◆ FRAGMENTO DEL TEXTO ◆
==============================

Carlos GIL ZAMORA
Analista cultural

Cuando el aplauso necesitó más énfasis

Durante la pandemia la población salía a los balcones a una hora muy teatral de la tarde para aplaudir a los servicios médicos que nos atendían con voluntad y profesionalidad en señal de agradecimiento a su vocación. Quisiera entender que, a raíz de esas fechas, cuando los teatros y salas volvieron a acoger a artistas y espectadoras, aunque fuera en principio de manera limitada y acotada, los públicos agradecieron de manera muy expresa e hiperbólica el trabajo sobre los escenarios y además de aplaudir empezaron a levantarse para mostrar de manera más contundente su agradecimiento, aunque no tengo seguro si ello contenía de manera expresa su reconocimiento artístico. Durante semanas y meses fue un acto de amor más espresado por encima de las mascarillas obligatorias significativas.

==============================

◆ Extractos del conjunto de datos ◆
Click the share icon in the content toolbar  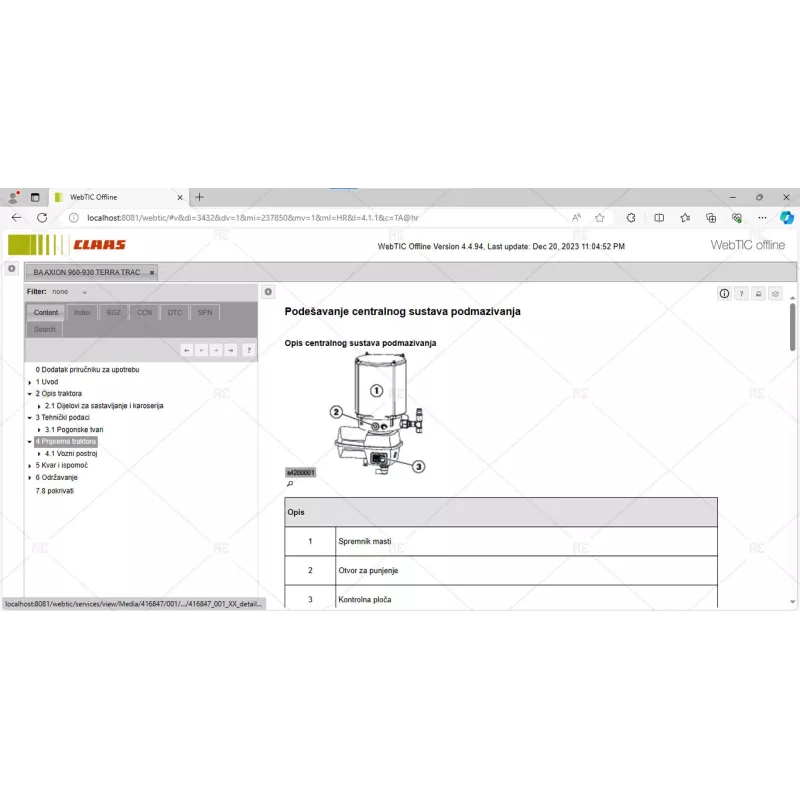(774, 294)
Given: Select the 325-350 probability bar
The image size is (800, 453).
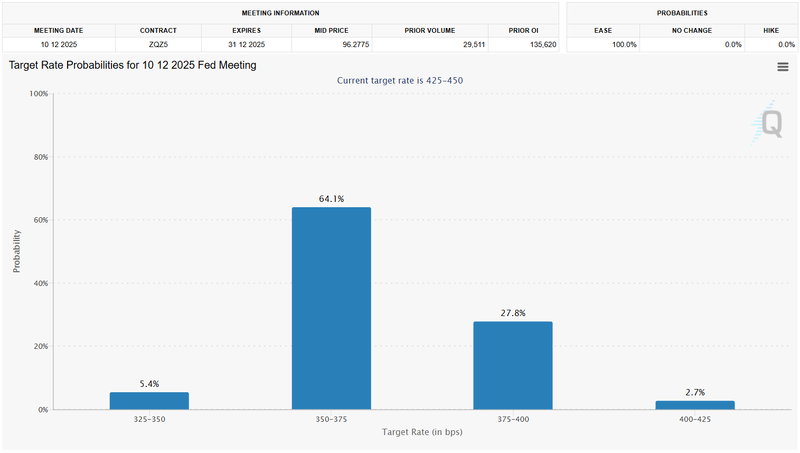Looking at the screenshot, I should (x=149, y=400).
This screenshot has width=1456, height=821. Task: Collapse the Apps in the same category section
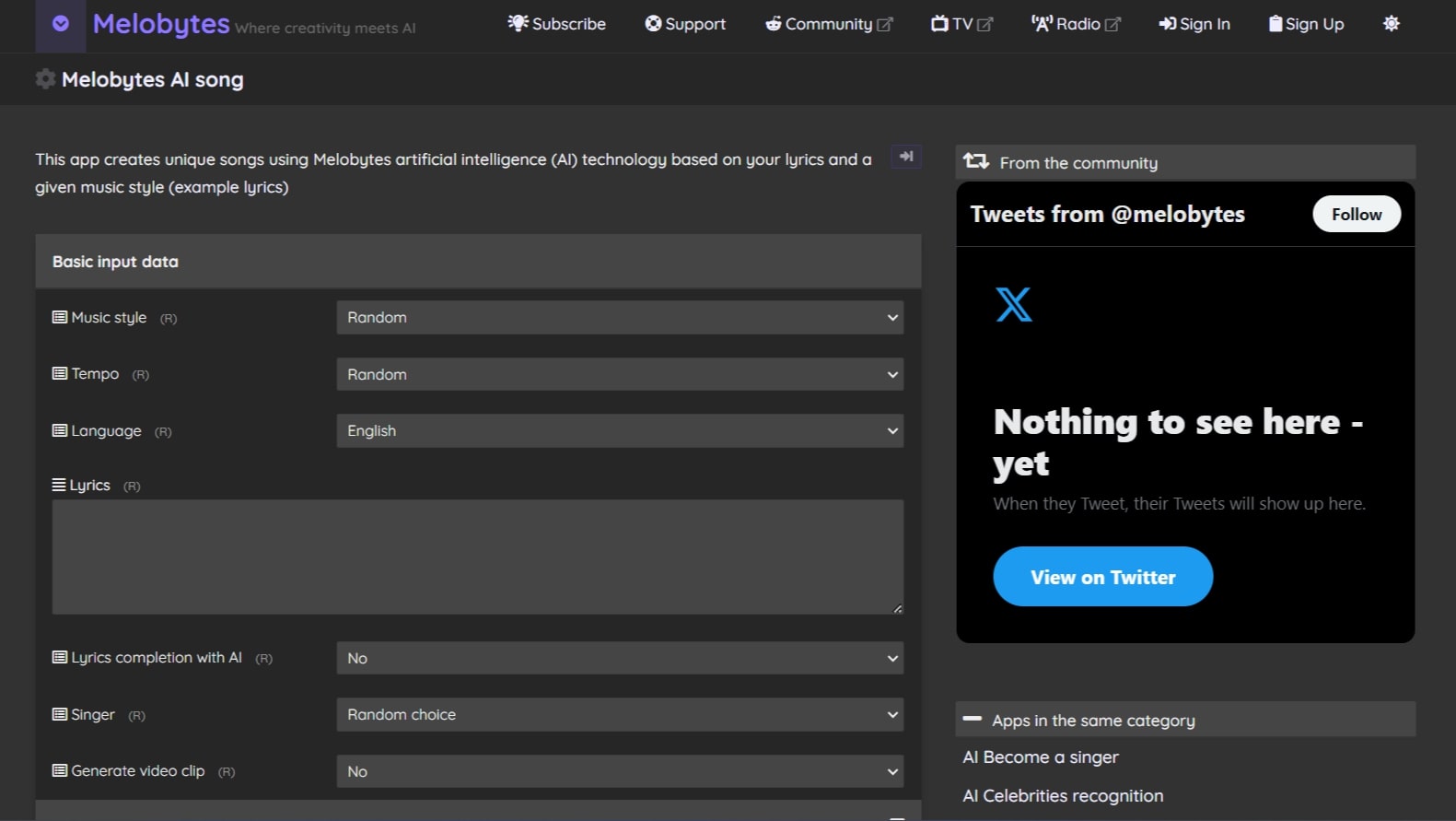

==============================

◆ CONSIGNA 1 ◆
Según el texto sobre el aplauso, ¿por qué los públicos empezaron a levantarse en los teatros y salas? Responde en una a tres oraciones.
◆ CONSIGNA 2 ◆
Contesta estas preguntas sobre el texto del aplauso, cada una en su línea:
(a) ¿A quién aplaudía la población desde los balcones durante la pandemia?
(b) ¿Qué empezaron a hacer los públicos además de aplaudir?
(c) ¿Qué era obligatorio en aquellas semanas y meses?
◆ CONSIGNA 3 ◆
Sigue escribiendo el texto sobre el aplauso a partir de su última oración.
Los registros no tienen nada que ver con el texto.

◆ RESULTADO DEL EJERCICIO 1 ◆
Cuando los teatros y salas volvieron a recibir a artistas y espectadoras tras la pandemia, los públicos empezaron a levantarse, además de aplaudir, para mostrar de manera más contundente su agradecimiento por el trabajo sobre los escenarios.

◆ RESULTADO DEL EJERCICIO 2 ◆
(a) A los servicios médicos.
(b) Levantarse.
(c) Las mascarillas.

◆ RESULTADO DEL EJERCICIO 3 ◆
Pasado el tiempo y ante una situación de bastante normalidad, creo que ese comportamiento se ha consolidado, ha trascendido a los momentos de crisis y es difícil asistir a alguna representación de artes escénicas en las que los públicos no acaben puestos en pie, aplaudiendo y, acaso, vitoreando a los artistas que acaban de ofrecer su trabajo. Y lo curioso es que esta reacción de los público es ajena a la bondad intrínseca de lo presenciado. Se trata de algo que sirve como hábito, como sistema acrítico, en el que se reconoce el trabajo, el esfuerzo y que la duración de los aplausos dependerá de factores ajenos a la obra. Matizo: si es muy bueno lo ofrecido, se nota una tonalidad mucho más eufórica. Pero si es normal, el rito se completa de manera amplia y feliz. No tengo una opinión formada al respecto, aunque me sorprenda cada noche que lo vivo.